Recast the material below as a Markdown table with a No. column for the row number and a Line column for the text, leaving out blank lines and the pictures.
** START Data section **
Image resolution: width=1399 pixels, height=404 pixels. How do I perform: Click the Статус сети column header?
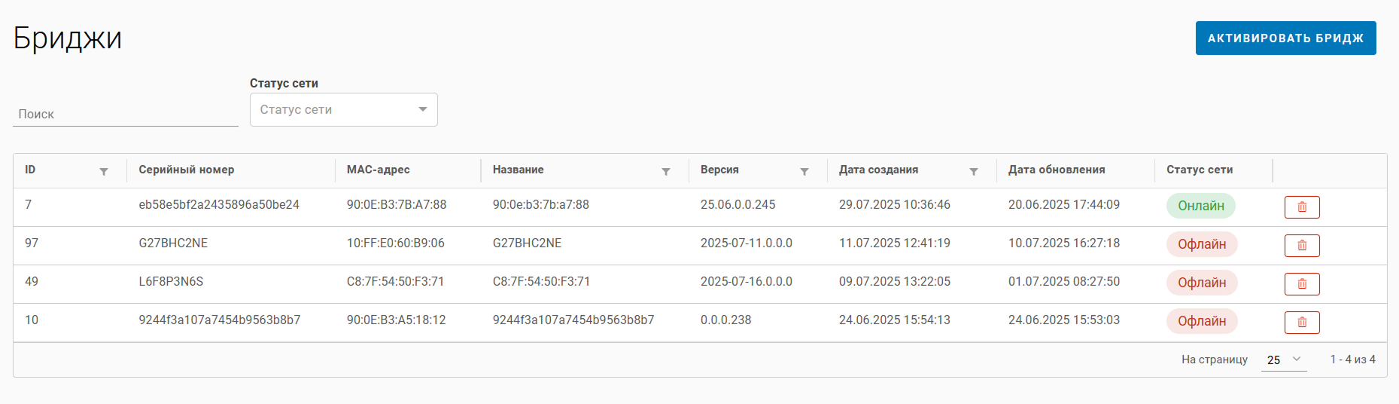tap(1200, 170)
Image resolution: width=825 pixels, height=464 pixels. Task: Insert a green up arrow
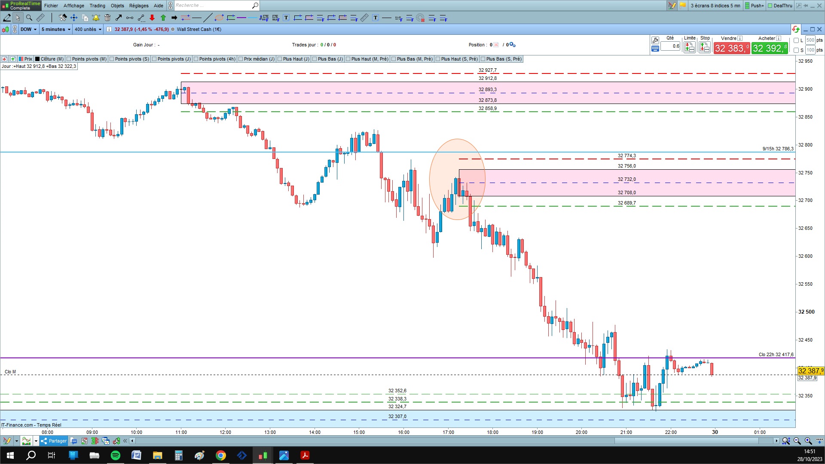tap(163, 18)
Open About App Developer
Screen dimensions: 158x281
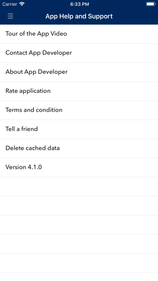click(x=79, y=72)
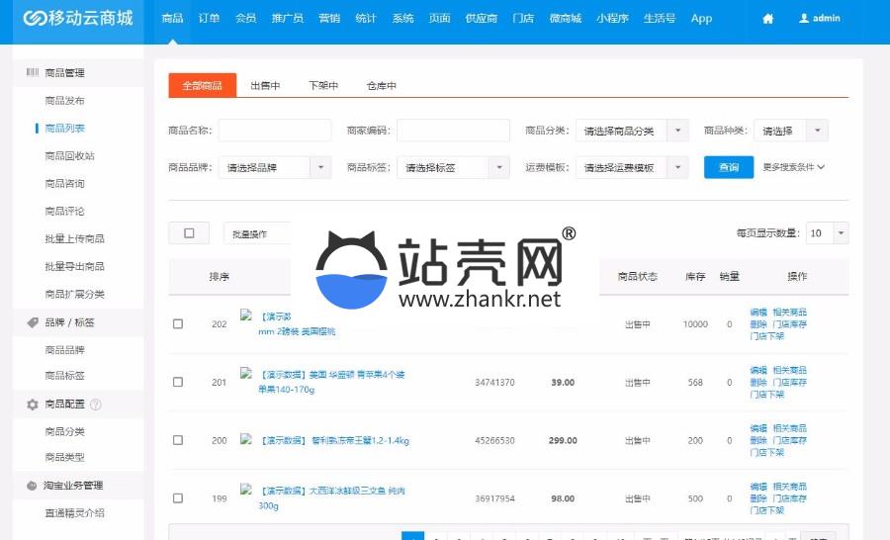Expand 更多搜索条件 search options

793,168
** END Data section **
### Output of the exercise
| No. | Line |
|---|---|
| 1 | Image resolution: width=1399 pixels, height=404 pixels. How do I perform: Click the Статус сети column header? |
| 2 | tap(1200, 170) |
| 3 | Image resolution: width=825 pixels, height=464 pixels. Task: Insert a green up arrow |
| 4 | tap(163, 18) |
| 5 | Open About App Developer |
| 6 | Screen dimensions: 158x281 |
| 7 | click(x=79, y=72) |
| 8 | Expand 更多搜索条件 search options |
| 9 | 793,168 |